Question

I'm using the equation A=Pe^rt. A=385.4 P=300 . t= 10 How do you find r? (please show all steps typed out!) Thanks!

Answer 1

Ah solving for r

Answer 2

\[A= Pe^{rt}\] this requires logarithms do you know it?

Answer 3

I guess first lets divide both sides by P \[\frac{ A }{ P } = e^{rt}\]

Answer 4

Now you can take the natural logarithm of both sides to cancel out the e, use the following rule \[\ln(e^x) = x\]

Answer 5

Ok I'm still kinda confused, can you please use the numbers that I have listed above? I'm trying to solve a couple problems similar to the one that is given.

Answer 6

Well I like to do the algebra before plugging in the numbers since it's more clearer, so have you used the rule I have showed you? See if you can apply it, and then we'll worry about the numbers after

Answer 7

You can check out the natural logarithm here as well http://www.rapidtables.com/math/algebra/Ln.htm

Answer 8

ok so I have 385.4=300e^r10. I then divided both sides by 300 which gave me 1.2846=e^r10. I then know I have to put ln on both sides to get rid of the 'e' on the one side so I should end up with ln(1.2846)=r10. (hope I did that right!) But this is where I get confused on what to do next.

### Directions:
Write the next part of the forum thread on solving A=Pe^rt for r, picking up after its last post. The lines that come next have no connection to the thread about solving for r.

### Source data:
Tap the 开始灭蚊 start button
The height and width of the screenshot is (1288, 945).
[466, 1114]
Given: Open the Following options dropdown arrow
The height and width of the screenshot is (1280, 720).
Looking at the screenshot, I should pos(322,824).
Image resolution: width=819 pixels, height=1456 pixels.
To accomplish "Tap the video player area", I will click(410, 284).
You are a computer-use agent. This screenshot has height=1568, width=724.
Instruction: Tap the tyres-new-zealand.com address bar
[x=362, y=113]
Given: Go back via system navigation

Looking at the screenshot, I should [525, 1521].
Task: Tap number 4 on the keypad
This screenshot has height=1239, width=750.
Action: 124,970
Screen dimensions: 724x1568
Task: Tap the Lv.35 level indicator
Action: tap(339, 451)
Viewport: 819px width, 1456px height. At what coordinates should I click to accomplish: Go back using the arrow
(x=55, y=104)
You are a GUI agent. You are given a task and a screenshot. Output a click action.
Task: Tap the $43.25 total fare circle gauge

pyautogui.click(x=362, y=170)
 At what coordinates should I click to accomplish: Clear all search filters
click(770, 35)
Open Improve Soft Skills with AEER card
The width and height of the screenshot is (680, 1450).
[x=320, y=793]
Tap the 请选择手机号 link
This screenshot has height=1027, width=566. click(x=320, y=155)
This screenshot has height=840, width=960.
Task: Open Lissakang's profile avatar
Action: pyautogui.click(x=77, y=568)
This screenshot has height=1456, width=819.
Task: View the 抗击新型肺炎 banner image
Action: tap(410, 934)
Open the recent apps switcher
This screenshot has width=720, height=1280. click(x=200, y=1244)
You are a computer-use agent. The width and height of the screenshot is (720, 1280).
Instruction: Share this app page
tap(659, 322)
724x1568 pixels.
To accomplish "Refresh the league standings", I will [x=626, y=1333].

### Output of the task:
Answer 9

do you have a calculator ?

Answer 10

yep!

Answer 11

use ur calculator and find the value of ln(1.2846)

Answer 12

Nice! You're doing really well, we just now have to divide by 10 \[\ln(\frac{ A }{ P }) = rt \implies \ln(\frac{ A }{ P }) \times \frac{ 1 }{ t } = r\] plugging in the numbers we have \[r = \ln \left( \frac{ 385.4 }{300 } \right) \times \frac{ 1 }{ 10 }\] you can use a calculator for this

Answer 13

OH! that was easy. I feel so dumb! :) So I should get 0.02504473858... This would be what r is correct?

Answer 14

Sounds good!

Answer 15

THANKS SO MUCH!!!!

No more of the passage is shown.